BEGIN INFORMATION SHOWN

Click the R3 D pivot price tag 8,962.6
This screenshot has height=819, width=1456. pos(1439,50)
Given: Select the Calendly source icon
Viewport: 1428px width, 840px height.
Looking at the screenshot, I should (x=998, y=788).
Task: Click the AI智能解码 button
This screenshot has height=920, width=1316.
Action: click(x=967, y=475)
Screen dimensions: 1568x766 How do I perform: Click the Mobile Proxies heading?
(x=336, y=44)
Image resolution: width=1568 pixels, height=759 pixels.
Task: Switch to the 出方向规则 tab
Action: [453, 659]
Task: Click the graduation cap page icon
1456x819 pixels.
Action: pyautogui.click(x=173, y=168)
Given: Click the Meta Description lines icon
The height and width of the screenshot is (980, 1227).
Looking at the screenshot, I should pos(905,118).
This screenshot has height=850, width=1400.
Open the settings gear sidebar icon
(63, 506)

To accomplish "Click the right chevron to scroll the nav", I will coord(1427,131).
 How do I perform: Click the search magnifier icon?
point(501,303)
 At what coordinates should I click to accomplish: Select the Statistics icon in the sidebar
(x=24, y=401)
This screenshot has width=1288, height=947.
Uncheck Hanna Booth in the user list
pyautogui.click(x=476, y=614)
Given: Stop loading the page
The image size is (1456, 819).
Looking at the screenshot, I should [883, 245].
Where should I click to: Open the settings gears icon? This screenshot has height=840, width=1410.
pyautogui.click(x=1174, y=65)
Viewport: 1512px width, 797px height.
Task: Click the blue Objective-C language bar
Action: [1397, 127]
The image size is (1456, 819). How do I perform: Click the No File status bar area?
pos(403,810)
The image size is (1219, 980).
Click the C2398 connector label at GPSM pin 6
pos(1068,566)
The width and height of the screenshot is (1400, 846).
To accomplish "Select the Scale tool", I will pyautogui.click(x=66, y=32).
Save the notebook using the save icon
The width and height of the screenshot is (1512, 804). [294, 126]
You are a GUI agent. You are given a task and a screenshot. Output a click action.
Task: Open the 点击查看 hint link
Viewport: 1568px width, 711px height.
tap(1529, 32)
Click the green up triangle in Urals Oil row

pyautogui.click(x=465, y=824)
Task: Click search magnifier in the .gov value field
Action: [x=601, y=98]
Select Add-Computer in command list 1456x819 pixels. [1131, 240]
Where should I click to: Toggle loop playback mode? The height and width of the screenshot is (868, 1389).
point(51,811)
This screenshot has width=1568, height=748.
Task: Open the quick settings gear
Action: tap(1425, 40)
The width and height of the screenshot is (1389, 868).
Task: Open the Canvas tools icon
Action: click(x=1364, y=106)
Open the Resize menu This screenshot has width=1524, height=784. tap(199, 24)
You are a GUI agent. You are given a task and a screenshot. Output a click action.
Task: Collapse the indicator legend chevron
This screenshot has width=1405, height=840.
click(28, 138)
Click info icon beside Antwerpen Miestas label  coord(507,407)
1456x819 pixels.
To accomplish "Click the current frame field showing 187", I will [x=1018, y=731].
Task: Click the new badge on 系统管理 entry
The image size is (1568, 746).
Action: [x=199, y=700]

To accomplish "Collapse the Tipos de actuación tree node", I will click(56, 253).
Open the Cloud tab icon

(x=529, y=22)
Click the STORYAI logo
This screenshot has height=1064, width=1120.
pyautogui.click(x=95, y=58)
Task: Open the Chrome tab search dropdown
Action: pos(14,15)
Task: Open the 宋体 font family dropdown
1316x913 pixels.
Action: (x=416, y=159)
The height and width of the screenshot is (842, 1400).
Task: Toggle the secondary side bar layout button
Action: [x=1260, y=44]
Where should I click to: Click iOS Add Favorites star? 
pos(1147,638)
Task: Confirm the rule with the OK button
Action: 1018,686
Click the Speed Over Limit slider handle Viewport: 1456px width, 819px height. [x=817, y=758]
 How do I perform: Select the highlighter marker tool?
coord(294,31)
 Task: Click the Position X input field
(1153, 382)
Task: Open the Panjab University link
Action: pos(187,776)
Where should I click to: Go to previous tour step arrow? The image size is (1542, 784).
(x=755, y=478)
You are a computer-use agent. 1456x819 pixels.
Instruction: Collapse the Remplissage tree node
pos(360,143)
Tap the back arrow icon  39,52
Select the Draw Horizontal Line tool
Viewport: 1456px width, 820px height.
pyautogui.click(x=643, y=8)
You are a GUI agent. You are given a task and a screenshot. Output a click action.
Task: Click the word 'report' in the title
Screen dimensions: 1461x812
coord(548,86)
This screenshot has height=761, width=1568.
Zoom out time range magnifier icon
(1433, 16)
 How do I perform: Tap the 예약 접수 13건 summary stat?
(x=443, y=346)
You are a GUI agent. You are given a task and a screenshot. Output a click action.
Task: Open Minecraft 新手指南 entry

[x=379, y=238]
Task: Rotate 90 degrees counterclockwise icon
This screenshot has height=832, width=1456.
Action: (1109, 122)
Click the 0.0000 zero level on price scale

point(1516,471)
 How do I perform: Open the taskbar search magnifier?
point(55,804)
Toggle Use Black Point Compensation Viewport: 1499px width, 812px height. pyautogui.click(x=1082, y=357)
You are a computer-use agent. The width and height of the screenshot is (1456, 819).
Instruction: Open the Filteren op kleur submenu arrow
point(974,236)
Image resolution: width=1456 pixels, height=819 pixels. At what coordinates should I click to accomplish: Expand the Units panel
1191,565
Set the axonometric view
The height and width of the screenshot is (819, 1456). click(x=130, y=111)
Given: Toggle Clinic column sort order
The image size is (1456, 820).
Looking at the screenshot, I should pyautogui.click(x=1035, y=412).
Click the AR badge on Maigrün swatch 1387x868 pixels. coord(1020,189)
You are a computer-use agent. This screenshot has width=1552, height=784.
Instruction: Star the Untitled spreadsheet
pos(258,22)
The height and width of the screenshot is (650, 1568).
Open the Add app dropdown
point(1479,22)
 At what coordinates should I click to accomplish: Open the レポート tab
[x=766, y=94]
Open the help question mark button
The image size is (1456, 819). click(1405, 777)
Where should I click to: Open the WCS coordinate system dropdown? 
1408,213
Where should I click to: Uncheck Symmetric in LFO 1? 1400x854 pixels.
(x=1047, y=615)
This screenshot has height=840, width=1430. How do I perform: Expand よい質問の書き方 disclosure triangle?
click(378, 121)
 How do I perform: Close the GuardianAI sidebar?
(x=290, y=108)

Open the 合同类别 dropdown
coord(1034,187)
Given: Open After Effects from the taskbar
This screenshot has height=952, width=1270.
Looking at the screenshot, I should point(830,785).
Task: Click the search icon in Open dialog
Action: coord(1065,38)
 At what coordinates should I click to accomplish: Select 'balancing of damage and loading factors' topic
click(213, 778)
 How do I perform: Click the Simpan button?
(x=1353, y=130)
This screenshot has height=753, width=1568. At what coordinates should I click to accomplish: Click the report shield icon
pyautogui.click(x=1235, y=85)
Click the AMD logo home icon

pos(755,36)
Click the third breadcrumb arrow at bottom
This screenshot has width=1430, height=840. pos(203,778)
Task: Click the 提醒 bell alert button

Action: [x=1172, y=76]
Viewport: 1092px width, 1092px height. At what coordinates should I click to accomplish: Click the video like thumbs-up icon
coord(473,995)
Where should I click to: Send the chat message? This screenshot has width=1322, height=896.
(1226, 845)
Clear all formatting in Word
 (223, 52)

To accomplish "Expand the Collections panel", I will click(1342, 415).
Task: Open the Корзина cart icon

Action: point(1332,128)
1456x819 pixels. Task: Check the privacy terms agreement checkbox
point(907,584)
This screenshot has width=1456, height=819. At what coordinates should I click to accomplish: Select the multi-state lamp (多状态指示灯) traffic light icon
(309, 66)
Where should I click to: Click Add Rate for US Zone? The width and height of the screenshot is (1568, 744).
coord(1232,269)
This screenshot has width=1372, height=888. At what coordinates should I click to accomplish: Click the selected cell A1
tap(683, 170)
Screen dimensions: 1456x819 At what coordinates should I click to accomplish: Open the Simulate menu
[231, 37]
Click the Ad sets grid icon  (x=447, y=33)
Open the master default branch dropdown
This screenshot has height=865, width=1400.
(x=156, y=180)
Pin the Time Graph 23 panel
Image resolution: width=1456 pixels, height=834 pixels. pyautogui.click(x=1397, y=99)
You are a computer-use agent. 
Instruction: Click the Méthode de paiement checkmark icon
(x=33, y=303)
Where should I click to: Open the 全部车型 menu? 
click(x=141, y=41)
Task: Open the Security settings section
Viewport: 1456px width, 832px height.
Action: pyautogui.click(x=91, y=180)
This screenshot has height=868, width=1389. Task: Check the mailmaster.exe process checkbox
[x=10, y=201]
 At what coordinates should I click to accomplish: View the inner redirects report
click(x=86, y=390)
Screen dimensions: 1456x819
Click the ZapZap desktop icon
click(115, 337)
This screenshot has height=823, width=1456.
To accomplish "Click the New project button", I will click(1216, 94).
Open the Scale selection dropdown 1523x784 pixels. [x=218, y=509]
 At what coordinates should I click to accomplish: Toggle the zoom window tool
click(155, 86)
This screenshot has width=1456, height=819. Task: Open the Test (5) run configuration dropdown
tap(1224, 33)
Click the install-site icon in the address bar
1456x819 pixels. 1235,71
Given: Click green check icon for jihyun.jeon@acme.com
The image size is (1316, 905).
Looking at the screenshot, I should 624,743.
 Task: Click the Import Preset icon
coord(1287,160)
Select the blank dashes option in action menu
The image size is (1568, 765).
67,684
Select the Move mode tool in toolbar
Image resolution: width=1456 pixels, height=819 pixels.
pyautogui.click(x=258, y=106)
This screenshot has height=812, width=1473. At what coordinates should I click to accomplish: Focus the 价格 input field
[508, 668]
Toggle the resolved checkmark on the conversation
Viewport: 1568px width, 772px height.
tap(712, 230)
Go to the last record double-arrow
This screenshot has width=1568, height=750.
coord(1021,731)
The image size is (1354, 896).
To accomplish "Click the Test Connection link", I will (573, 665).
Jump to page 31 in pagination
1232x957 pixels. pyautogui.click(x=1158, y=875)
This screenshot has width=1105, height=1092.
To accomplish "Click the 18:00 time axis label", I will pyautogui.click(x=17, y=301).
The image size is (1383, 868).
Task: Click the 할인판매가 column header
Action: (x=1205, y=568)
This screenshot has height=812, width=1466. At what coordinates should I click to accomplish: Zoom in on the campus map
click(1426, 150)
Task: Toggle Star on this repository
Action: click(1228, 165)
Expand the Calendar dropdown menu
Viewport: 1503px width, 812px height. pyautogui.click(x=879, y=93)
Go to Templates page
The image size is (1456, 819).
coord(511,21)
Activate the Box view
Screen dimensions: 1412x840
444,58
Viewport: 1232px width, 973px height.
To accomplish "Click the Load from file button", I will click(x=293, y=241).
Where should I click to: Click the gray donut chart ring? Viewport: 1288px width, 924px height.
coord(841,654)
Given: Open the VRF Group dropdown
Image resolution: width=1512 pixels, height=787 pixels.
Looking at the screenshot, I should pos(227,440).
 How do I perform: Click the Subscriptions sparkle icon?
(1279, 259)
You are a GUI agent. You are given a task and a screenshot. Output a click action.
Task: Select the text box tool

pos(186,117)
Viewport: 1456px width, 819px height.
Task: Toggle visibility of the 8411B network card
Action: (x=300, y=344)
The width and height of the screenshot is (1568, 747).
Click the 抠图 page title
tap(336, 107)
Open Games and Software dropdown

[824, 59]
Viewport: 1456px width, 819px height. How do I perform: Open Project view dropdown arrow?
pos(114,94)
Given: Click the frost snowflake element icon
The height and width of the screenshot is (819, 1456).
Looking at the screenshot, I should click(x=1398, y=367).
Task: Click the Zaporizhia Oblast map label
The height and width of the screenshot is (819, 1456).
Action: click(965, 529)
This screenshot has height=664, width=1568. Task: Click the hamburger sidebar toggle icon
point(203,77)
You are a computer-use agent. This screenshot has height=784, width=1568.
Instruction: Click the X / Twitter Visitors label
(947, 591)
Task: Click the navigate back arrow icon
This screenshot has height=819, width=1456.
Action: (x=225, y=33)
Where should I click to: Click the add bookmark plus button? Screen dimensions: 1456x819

END INFORMATION SHOWN

▶ WORK TASK
Lines from the top of the entries through the line with "Given: Click the Meta Description lines icon" are to be transcribed exactly, and nothing more.

▶ WRITTEN SOLUTION
Click the R3 D pivot price tag 8,962.6
This screenshot has height=819, width=1456. pos(1439,50)
Given: Select the Calendly source icon
Viewport: 1428px width, 840px height.
Looking at the screenshot, I should (x=998, y=788).
Task: Click the AI智能解码 button
This screenshot has height=920, width=1316.
Action: click(x=967, y=475)
Screen dimensions: 1568x766 How do I perform: Click the Mobile Proxies heading?
(x=336, y=44)
Image resolution: width=1568 pixels, height=759 pixels.
Task: Switch to the 出方向规则 tab
Action: [453, 659]
Task: Click the graduation cap page icon
1456x819 pixels.
Action: pyautogui.click(x=173, y=168)
Given: Click the Meta Description lines icon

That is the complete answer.